Problem >> Below is a block of records; please copy all of them exactly.

Extracted data entries
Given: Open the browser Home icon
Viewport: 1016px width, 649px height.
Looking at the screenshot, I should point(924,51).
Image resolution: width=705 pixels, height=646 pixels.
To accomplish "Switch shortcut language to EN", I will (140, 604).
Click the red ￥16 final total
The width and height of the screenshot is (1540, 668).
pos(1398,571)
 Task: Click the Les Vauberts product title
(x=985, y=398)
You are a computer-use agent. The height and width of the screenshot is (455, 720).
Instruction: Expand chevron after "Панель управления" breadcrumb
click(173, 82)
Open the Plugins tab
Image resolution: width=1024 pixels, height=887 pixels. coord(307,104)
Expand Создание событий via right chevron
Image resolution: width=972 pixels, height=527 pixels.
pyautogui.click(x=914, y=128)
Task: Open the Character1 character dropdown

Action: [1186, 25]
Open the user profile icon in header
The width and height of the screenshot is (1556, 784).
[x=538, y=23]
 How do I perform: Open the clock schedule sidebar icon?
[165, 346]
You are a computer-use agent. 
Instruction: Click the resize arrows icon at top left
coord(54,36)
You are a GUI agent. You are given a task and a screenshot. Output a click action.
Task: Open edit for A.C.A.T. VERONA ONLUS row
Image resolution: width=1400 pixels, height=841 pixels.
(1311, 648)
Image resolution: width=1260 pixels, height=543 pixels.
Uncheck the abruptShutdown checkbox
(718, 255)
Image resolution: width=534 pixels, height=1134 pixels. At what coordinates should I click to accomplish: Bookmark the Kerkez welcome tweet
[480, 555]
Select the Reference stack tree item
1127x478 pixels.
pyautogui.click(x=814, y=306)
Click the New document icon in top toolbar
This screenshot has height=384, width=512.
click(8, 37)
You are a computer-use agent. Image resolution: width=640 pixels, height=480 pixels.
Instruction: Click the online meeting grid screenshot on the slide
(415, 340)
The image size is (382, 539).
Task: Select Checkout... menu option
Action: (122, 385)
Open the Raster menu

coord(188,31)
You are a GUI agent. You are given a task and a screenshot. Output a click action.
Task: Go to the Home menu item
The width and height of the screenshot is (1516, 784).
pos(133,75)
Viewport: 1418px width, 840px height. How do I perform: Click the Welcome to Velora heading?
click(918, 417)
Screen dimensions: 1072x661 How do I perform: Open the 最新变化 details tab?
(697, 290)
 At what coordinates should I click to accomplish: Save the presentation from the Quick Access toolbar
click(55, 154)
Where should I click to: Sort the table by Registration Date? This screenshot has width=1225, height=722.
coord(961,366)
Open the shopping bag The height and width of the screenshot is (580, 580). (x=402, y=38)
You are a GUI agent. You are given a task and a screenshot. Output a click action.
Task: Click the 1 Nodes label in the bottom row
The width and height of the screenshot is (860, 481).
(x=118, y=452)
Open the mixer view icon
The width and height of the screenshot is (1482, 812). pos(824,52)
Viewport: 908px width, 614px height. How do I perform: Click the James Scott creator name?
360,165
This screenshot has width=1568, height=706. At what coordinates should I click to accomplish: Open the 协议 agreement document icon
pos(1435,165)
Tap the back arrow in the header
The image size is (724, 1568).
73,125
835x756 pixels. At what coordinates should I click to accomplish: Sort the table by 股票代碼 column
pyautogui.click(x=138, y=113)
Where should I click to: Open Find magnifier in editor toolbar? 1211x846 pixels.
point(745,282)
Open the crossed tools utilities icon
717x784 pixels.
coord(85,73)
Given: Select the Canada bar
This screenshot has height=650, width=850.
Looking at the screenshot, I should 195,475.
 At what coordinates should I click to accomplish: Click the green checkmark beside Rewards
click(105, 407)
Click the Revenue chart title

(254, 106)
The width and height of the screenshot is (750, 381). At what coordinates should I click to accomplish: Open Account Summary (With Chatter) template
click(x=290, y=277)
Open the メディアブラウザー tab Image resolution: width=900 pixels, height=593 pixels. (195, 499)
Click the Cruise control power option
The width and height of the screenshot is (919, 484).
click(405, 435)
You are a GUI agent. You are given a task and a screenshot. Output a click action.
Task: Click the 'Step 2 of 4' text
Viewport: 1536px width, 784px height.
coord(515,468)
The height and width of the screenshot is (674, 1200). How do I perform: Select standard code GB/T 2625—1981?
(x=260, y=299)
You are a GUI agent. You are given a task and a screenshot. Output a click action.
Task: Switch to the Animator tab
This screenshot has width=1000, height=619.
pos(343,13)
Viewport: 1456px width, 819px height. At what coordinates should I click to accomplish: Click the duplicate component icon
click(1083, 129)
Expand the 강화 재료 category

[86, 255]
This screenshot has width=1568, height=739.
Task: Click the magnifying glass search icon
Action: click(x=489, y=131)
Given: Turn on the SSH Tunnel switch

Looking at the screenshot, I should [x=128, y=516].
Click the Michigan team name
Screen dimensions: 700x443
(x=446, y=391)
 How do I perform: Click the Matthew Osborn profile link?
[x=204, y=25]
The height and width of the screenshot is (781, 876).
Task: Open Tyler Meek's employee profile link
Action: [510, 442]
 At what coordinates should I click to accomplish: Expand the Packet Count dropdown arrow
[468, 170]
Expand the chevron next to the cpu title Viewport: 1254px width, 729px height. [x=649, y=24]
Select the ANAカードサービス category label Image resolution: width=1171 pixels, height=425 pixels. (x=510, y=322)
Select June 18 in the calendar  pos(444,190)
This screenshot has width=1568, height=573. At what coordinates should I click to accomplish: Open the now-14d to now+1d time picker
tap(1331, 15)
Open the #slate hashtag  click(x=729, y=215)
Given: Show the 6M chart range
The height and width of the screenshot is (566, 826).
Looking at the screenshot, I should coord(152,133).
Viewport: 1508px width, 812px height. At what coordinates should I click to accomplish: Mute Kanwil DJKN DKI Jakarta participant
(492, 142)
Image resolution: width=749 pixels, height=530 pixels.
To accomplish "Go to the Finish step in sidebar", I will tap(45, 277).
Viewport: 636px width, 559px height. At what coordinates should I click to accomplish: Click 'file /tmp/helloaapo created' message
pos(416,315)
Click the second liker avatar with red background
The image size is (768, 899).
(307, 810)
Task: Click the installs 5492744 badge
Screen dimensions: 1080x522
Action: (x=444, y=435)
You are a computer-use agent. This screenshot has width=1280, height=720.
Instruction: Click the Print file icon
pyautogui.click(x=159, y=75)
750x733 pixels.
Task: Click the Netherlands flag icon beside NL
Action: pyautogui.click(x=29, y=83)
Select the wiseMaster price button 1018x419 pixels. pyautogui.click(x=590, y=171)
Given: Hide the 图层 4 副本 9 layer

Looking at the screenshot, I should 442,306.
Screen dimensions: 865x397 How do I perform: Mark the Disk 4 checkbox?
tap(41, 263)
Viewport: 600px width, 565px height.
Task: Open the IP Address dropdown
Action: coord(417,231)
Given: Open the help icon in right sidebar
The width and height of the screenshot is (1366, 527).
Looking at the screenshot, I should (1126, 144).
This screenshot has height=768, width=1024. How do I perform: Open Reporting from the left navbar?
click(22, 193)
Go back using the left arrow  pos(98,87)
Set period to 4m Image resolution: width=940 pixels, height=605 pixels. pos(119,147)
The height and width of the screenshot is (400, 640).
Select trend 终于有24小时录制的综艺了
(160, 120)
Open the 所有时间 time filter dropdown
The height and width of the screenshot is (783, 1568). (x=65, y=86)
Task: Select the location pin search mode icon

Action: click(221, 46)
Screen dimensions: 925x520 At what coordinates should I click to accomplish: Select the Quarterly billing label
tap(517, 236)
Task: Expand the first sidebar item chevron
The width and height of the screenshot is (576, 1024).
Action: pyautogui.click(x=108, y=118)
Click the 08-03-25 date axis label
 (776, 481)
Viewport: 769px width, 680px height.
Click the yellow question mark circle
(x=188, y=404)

Written answer >>
Given: Open the browser Home icon
Viewport: 1016px width, 649px height.
Looking at the screenshot, I should point(924,51).
Image resolution: width=705 pixels, height=646 pixels.
To accomplish "Switch shortcut language to EN", I will (140, 604).
Click the red ￥16 final total
The width and height of the screenshot is (1540, 668).
pos(1398,571)
 Task: Click the Les Vauberts product title
(x=985, y=398)
You are a computer-use agent. The height and width of the screenshot is (455, 720).
Instruction: Expand chevron after "Панель управления" breadcrumb
click(173, 82)
Open the Plugins tab
Image resolution: width=1024 pixels, height=887 pixels. coord(307,104)
Expand Создание событий via right chevron
Image resolution: width=972 pixels, height=527 pixels.
pyautogui.click(x=914, y=128)
Task: Open the Character1 character dropdown

Action: [1186, 25]
Open the user profile icon in header
The width and height of the screenshot is (1556, 784).
[x=538, y=23]
 How do I perform: Open the clock schedule sidebar icon?
[165, 346]
You are a computer-use agent. 
Instruction: Click the resize arrows icon at top left
coord(54,36)
You are a GUI agent. You are given a task and a screenshot. Output a click action.
Task: Open edit for A.C.A.T. VERONA ONLUS row
Image resolution: width=1400 pixels, height=841 pixels.
(1311, 648)
Image resolution: width=1260 pixels, height=543 pixels.
Uncheck the abruptShutdown checkbox
(718, 255)
Image resolution: width=534 pixels, height=1134 pixels. At what coordinates should I click to accomplish: Bookmark the Kerkez welcome tweet
[480, 555]
Select the Reference stack tree item
1127x478 pixels.
pyautogui.click(x=814, y=306)
Click the New document icon in top toolbar
This screenshot has height=384, width=512.
click(8, 37)
You are a computer-use agent. Image resolution: width=640 pixels, height=480 pixels.
Instruction: Click the online meeting grid screenshot on the slide
(415, 340)
The image size is (382, 539).
Task: Select Checkout... menu option
Action: (122, 385)
Open the Raster menu

coord(188,31)
You are a GUI agent. You are given a task and a screenshot. Output a click action.
Task: Go to the Home menu item
The width and height of the screenshot is (1516, 784).
pos(133,75)
Viewport: 1418px width, 840px height. How do I perform: Click the Welcome to Velora heading?
click(918, 417)
Screen dimensions: 1072x661 How do I perform: Open the 最新变化 details tab?
(697, 290)
 At what coordinates should I click to accomplish: Save the presentation from the Quick Access toolbar
click(55, 154)
Where should I click to: Sort the table by Registration Date? This screenshot has width=1225, height=722.
coord(961,366)
Open the shopping bag The height and width of the screenshot is (580, 580). (x=402, y=38)
You are a GUI agent. You are given a task and a screenshot. Output a click action.
Task: Click the 1 Nodes label in the bottom row
The width and height of the screenshot is (860, 481).
(x=118, y=452)
Open the mixer view icon
The width and height of the screenshot is (1482, 812). pos(824,52)
Viewport: 908px width, 614px height. How do I perform: Click the James Scott creator name?
360,165
This screenshot has width=1568, height=706. At what coordinates should I click to accomplish: Open the 协议 agreement document icon
pos(1435,165)
Tap the back arrow in the header
The image size is (724, 1568).
73,125
835x756 pixels. At what coordinates should I click to accomplish: Sort the table by 股票代碼 column
pyautogui.click(x=138, y=113)
Where should I click to: Open Find magnifier in editor toolbar? 1211x846 pixels.
point(745,282)
Open the crossed tools utilities icon
717x784 pixels.
coord(85,73)
Given: Select the Canada bar
This screenshot has height=650, width=850.
Looking at the screenshot, I should 195,475.
 At what coordinates should I click to accomplish: Click the green checkmark beside Rewards
click(105, 407)
Click the Revenue chart title

(254, 106)
The width and height of the screenshot is (750, 381). At what coordinates should I click to accomplish: Open Account Summary (With Chatter) template
click(x=290, y=277)
Open the メディアブラウザー tab Image resolution: width=900 pixels, height=593 pixels. (195, 499)
Click the Cruise control power option
The width and height of the screenshot is (919, 484).
click(405, 435)
You are a GUI agent. You are given a task and a screenshot. Output a click action.
Task: Click the 'Step 2 of 4' text
Viewport: 1536px width, 784px height.
coord(515,468)
The height and width of the screenshot is (674, 1200). How do I perform: Select standard code GB/T 2625—1981?
(x=260, y=299)
You are a GUI agent. You are given a task and a screenshot. Output a click action.
Task: Switch to the Animator tab
This screenshot has width=1000, height=619.
pos(343,13)
Viewport: 1456px width, 819px height. At what coordinates should I click to accomplish: Click the duplicate component icon
click(1083, 129)
Expand the 강화 재료 category

[86, 255]
This screenshot has width=1568, height=739.
Task: Click the magnifying glass search icon
Action: click(x=489, y=131)
Given: Turn on the SSH Tunnel switch

Looking at the screenshot, I should [x=128, y=516].
Click the Michigan team name
Screen dimensions: 700x443
(x=446, y=391)
 How do I perform: Click the Matthew Osborn profile link?
[x=204, y=25]
The height and width of the screenshot is (781, 876).
Task: Open Tyler Meek's employee profile link
Action: [510, 442]
 At what coordinates should I click to accomplish: Expand the Packet Count dropdown arrow
[468, 170]
Expand the chevron next to the cpu title Viewport: 1254px width, 729px height. [x=649, y=24]
Select the ANAカードサービス category label Image resolution: width=1171 pixels, height=425 pixels. (x=510, y=322)
Select June 18 in the calendar  pos(444,190)
This screenshot has width=1568, height=573. At what coordinates should I click to accomplish: Open the now-14d to now+1d time picker
tap(1331, 15)
Open the #slate hashtag  click(x=729, y=215)
Given: Show the 6M chart range
The height and width of the screenshot is (566, 826).
Looking at the screenshot, I should coord(152,133).
Viewport: 1508px width, 812px height. At what coordinates should I click to accomplish: Mute Kanwil DJKN DKI Jakarta participant
(492, 142)
Image resolution: width=749 pixels, height=530 pixels.
To accomplish "Go to the Finish step in sidebar", I will tap(45, 277).
Viewport: 636px width, 559px height. At what coordinates should I click to accomplish: Click 'file /tmp/helloaapo created' message
pos(416,315)
Click the second liker avatar with red background
The image size is (768, 899).
(307, 810)
Task: Click the installs 5492744 badge
Screen dimensions: 1080x522
Action: (x=444, y=435)
You are a computer-use agent. This screenshot has width=1280, height=720.
Instruction: Click the Print file icon
pyautogui.click(x=159, y=75)
750x733 pixels.
Task: Click the Netherlands flag icon beside NL
Action: pyautogui.click(x=29, y=83)
Select the wiseMaster price button 1018x419 pixels. pyautogui.click(x=590, y=171)
Given: Hide the 图层 4 副本 9 layer

Looking at the screenshot, I should 442,306.
Screen dimensions: 865x397 How do I perform: Mark the Disk 4 checkbox?
tap(41, 263)
Viewport: 600px width, 565px height.
Task: Open the IP Address dropdown
Action: coord(417,231)
Given: Open the help icon in right sidebar
The width and height of the screenshot is (1366, 527).
Looking at the screenshot, I should (1126, 144).
This screenshot has height=768, width=1024. How do I perform: Open Reporting from the left navbar?
click(22, 193)
Go back using the left arrow  pos(98,87)
Set period to 4m Image resolution: width=940 pixels, height=605 pixels. pos(119,147)
The height and width of the screenshot is (400, 640).
Select trend 终于有24小时录制的综艺了
(160, 120)
Open the 所有时间 time filter dropdown
The height and width of the screenshot is (783, 1568). (x=65, y=86)
Task: Select the location pin search mode icon

Action: click(221, 46)
Screen dimensions: 925x520 At what coordinates should I click to accomplish: Select the Quarterly billing label
tap(517, 236)
Task: Expand the first sidebar item chevron
The width and height of the screenshot is (576, 1024).
Action: pyautogui.click(x=108, y=118)
Click the 08-03-25 date axis label
 (776, 481)
Viewport: 769px width, 680px height.
Click the yellow question mark circle
(x=188, y=404)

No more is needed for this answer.